It certainly wasn’t the cleanest of games and unfortunately for the home crowd it resulted in a loss, but only after 65 minutes and a shoot out. It was clear the nerves were certainly causing some jitters among the newer players, especially on the bench of the Boston Bruins. However that could have been more noticeable simply from the amount of time throughout the last few days of watching them run the various drills during training camp. After watching how it is supposed to happen, it is much easier to see when it doesn’t. Such is not the case when watching the visiting team, especially during the preseason when little is known about what the prospects on the other team may be capable of.
The Columbus Blue Jackets did appear to be sharper at the start of the game and they were definitely stronger in the faceoff circle, winning 54% of the draws throughout the entire game. During the first period they outshot the Bruins 8-6, but the teams went into the first intermission scoreless. Sloppy passes and what seemed to be a lot of miscommunication, despite the vocals that could be heard from the players, contributed to a lot of the problems that the Bruins had during the opening frame.

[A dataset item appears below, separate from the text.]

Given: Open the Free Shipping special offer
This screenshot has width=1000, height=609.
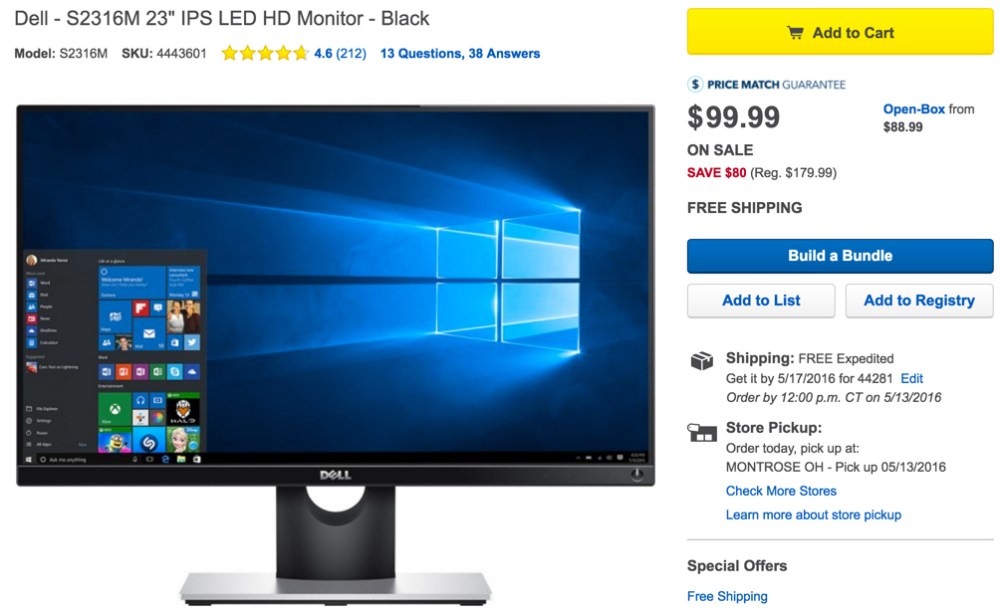Looking at the screenshot, I should coord(727,596).
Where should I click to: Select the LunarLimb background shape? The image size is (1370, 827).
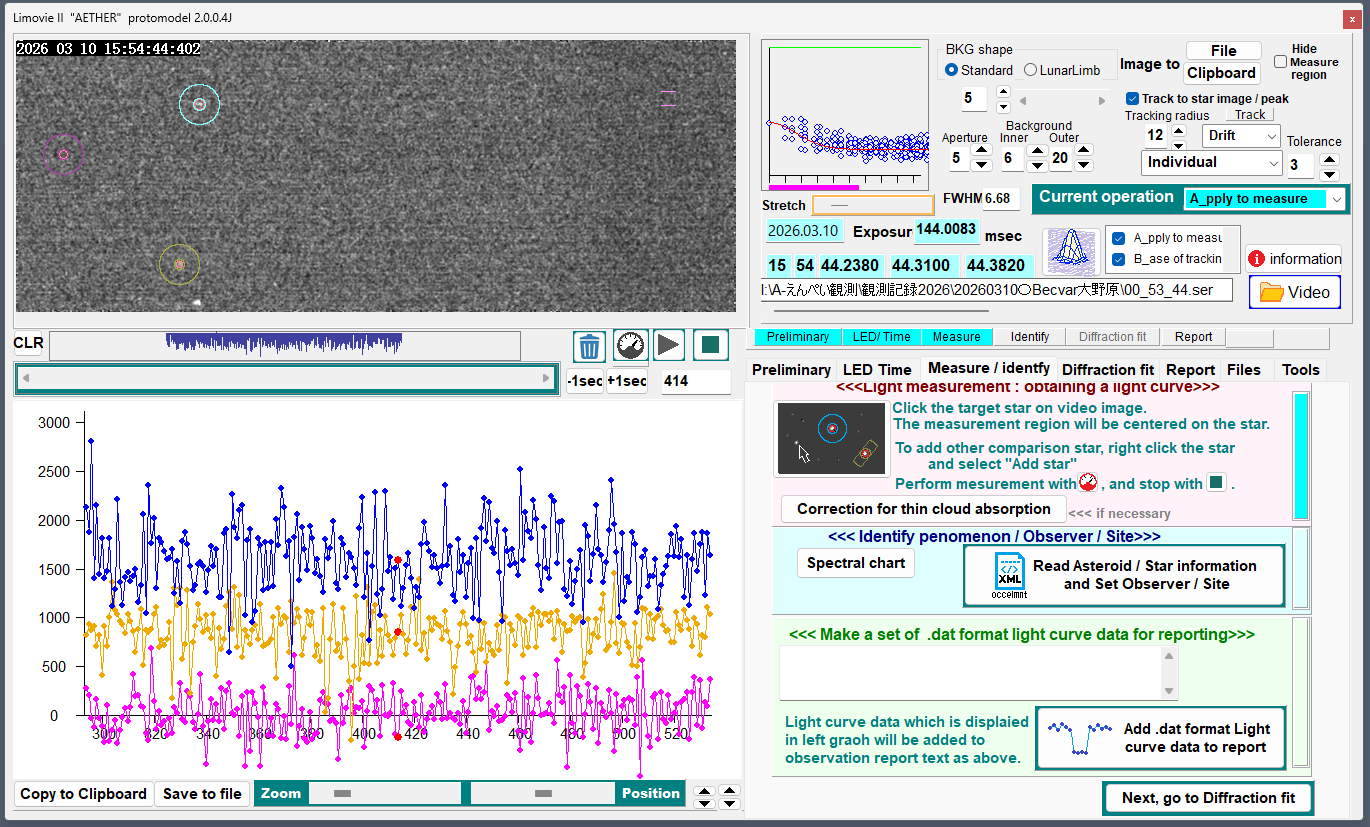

Any interviews or sound bites of late around the NHL have consisted of this season’s buzz phrase “play fast,” but that doesn’t mean to skate at top speeds with nothing to show for it. The point is to make faster decisions and move the puck more quickly, combining that with the speed of skating so that a team can make their opponent pay when they make a mistake. A glimpse of this was seen in the game-tying goal of Jimmy Hayes at 3:56 of the second period. Taking place during a line change, it offered Hayes and Jake DeBrusk the opportunity to go two-on-one against a lone Blue Jacket defenseman. However, even in a “play fast” style, good hockey IQ is crucial.
“DeBrusk made a heck of a play there, a lot of patience and showing a lot of speed there too,” said Hayes. “And to wait out that guy and then send it back over to tap in the empty net was a nice one.”
And perhaps it was the voraciousness of the home crowd response after that tying goal that threw the visitors off their game a little. That coupled with a settling down of the nerves of the Bruins younger players, through some well placed comments by the veterans.
“Yeah, I’ve been in their shoes before too so you just tell them that they’re all here for a reason. They’re all trying to make the big club.,” Hayes said smiling with a fat lip full of stitches from an errant high stick. “Just continue to be confident in their ability and do, you know, what got them here—play their own game. Strive and stick to our system with the speed and push the pace. And I think these guys did a good job of that tonight.”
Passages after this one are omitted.